Complete rest is typically counterproductive. Plantar fasciitis involves tendinopathic degeneration that responds to graduated loading rather than rest. Appropriate activity management — reducing the aggravating load while maintaining fitness through swimming or cycling — combined with progressive loading exercises produces better outcomes than rest alone.
Most plantar fasciitis resolves within 6–18 months with appropriate management, though some cases are more protracted. Early, appropriate treatment produces faster resolution. The condition can become chronic if initially managed poorly, but even longstanding plantar fasciitis typically responds to appropriate loading-based physiotherapy and shockwave therapy.

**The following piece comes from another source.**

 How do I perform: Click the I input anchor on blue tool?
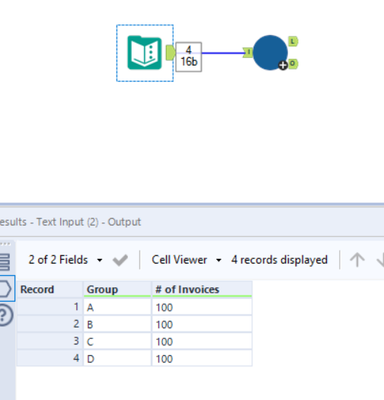248,52
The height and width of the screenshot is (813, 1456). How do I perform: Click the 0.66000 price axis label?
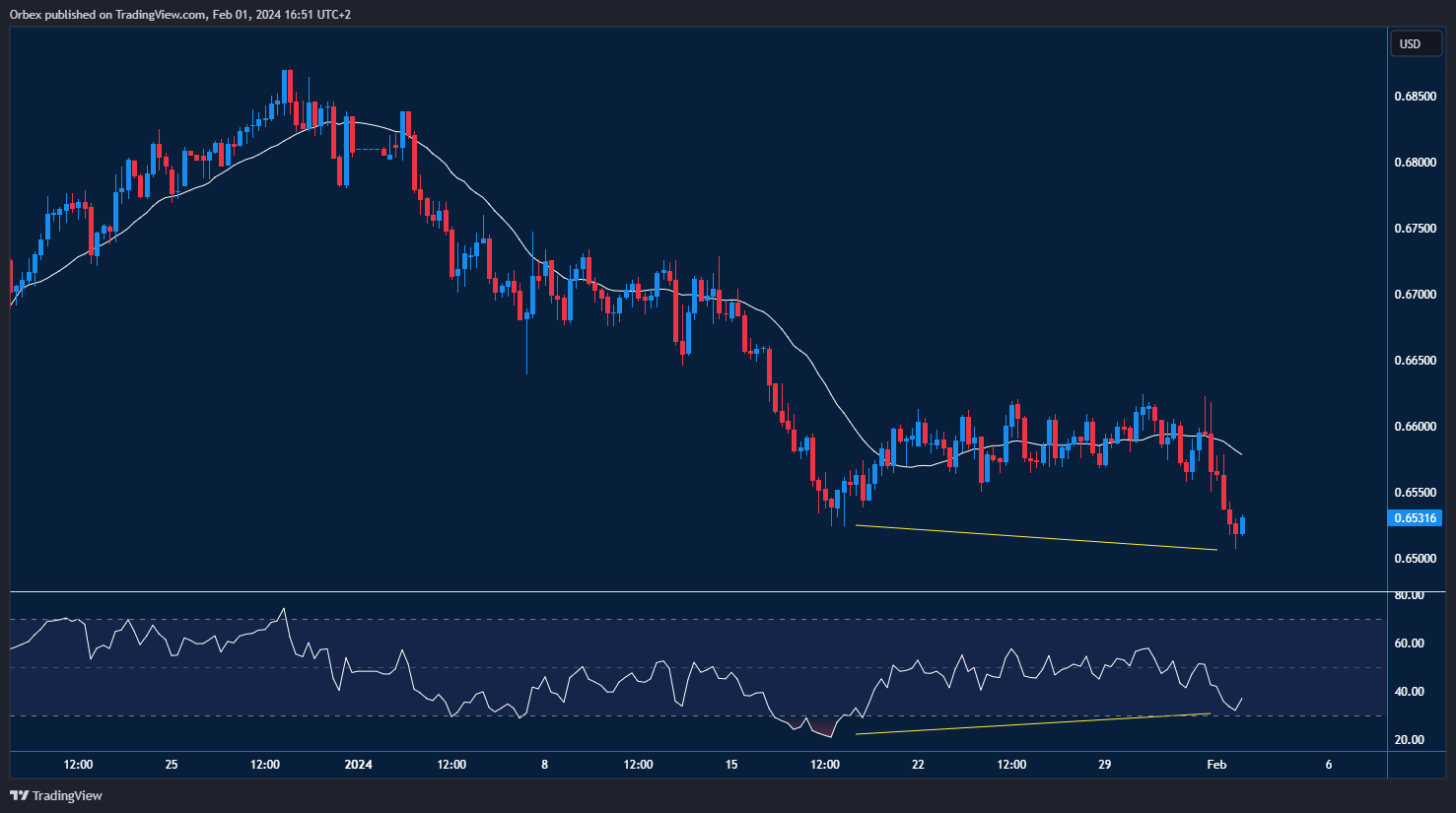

Extracorporeal shockwave therapy (ESWT) uses acoustic pressure waves delivered to the plantar fascia insertion, stimulating healing processes in the degenerated tissue. It has good evidence for plantar fasciitis resistant to first-line conservative treatment and is recommended in UK guidelines for this indication. It is typically available privately and through some NHS physiotherapy services.
Excess body weight significantly increases the load on the plantar fascia during weight-bearing activities. Weight reduction reduces this load and is associated with improvement in plantar fasciitis symptoms. Combining weight management with physiotherapy produces better outcomes than either alone for people where this is a relevant factor.